Всегда ли нужно для того, чтобы сказать о наличии выбора, давать пример чего-то крайне отличного от широко признанной «нормы»? Вообще это в разных вопросах по-разному, но, как мне кажется, в том, что касается внешности, это необходимо. И даже если я ошибаюсь в этом, я точно знаю, что аглинесс — неотъемлемая часть меня.
(Не) перенести
С Ярославом я познакомилась на ментально-поэтическом вечере, какие регулярно проводились в баре неподалеку от места, где я жила. То была пятница. Мы слушали стихи, одновременно получая на настроенные в начале мероприятия имплантаты или неинвазивные интерфейсы аккомпанирующие эмоциональные потоки. Я сама пробовала себя в ментальной поэзии, но всякий раз находила свое творчество вторичным и удаляла.
Ярослав тогда сидел рядом со мной. На мне были старомодные джинсы и футболка на пару размеров больше, Ярослав был одет в строгий и в то же время плавный в очертаниях серый деловой костюм.
Когда вечер закончился, я увидела, что он направился к барной стойке, наверно хотел заказать себе что-то. Я решила выпить чего-нибудь и пошла туда же. Видимо, то были бессознательные импульсы, подталкивающие меня к действию в попытке развеять одиночество.
Я села на стул через один пустой от него. Мой взгляд задержался на Ярославе. Худощавый, лицо мне не показалось тогда особо привлекательным, коротко стриженые каштановые волосы.
Заказав один из коктейлей, я спросила Ярослава:
— Как вам вечер?
Он повернулся в мою сторону. Смотря не в профиль, а анфас, я лучше разглядела его глаза. Умный и, казалось, немного усталый их взгляд.
— Неплохо. Мне понравилась поэма «Не вечное» Зузанны Оганович. Я уже был знаком с другой версией, но в этой редакции она сильно изменила эмоциональную компоненту. Это исполнение на меня произвело куда большее впечатление. А как вам?
— Да, на меня, пожалуй, тоже.

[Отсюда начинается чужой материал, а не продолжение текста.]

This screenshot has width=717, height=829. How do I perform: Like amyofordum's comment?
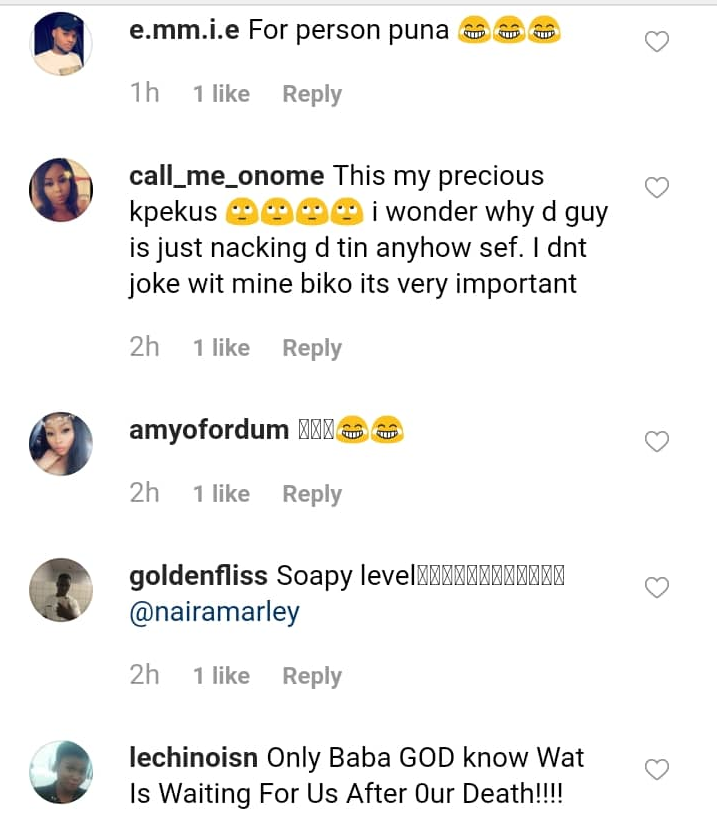tap(656, 442)
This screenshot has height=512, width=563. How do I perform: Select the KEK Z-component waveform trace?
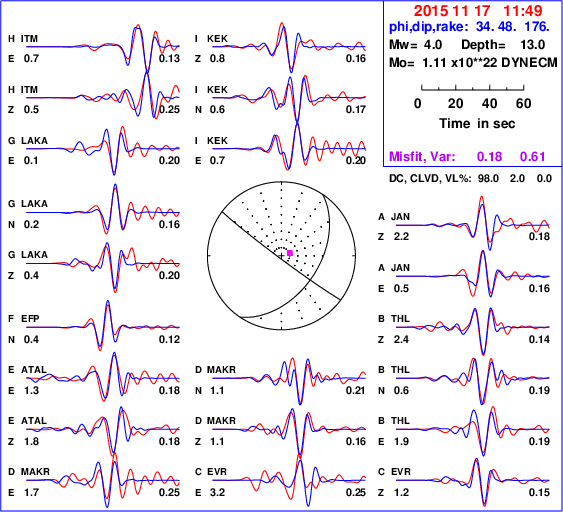pyautogui.click(x=289, y=47)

Я видела, что та версия есть на странице Зузанны, но не запускала ее. Размышления о смерти, энтропии… Ой, только не подумайте, что я декадентка. Просто… — Бармен поставил передо мной мой заказ. — Спасибо.
— На самом деле, нормально задумываться обо всем этом. Жаль, что в обществе все еще сохраняются связанные с этими темами табу, многие боятся, что придут к неудобным мыслям. Когда те так или иначе приходят, срабатывают различные защитные механизмы. До сих пор большинство не перепаяло себе мозги, убеждениями или с техническим вмешательством, чтобы лучше справляться с мыслью о своей конечности.
— Вы психолог? — спросила я его.
— Нейропсихолог, если быть точным.
— Востребованная профессия. Если не возражаете, как вас зовут?
— Ярослав Новак. А вас?
— А я Ивона Штейнгауз.
— О, математическая фамилия!
— Вы знаете о Гуго Штейнгаузе? Я когда-то нашла информацию о нем, просто копаясь в результатах поиска по моей фамилии. Я занимаюсь теоретической физикой.
Ярослав отпил из своего бокала. Я взяла свой и сделала пару глотков.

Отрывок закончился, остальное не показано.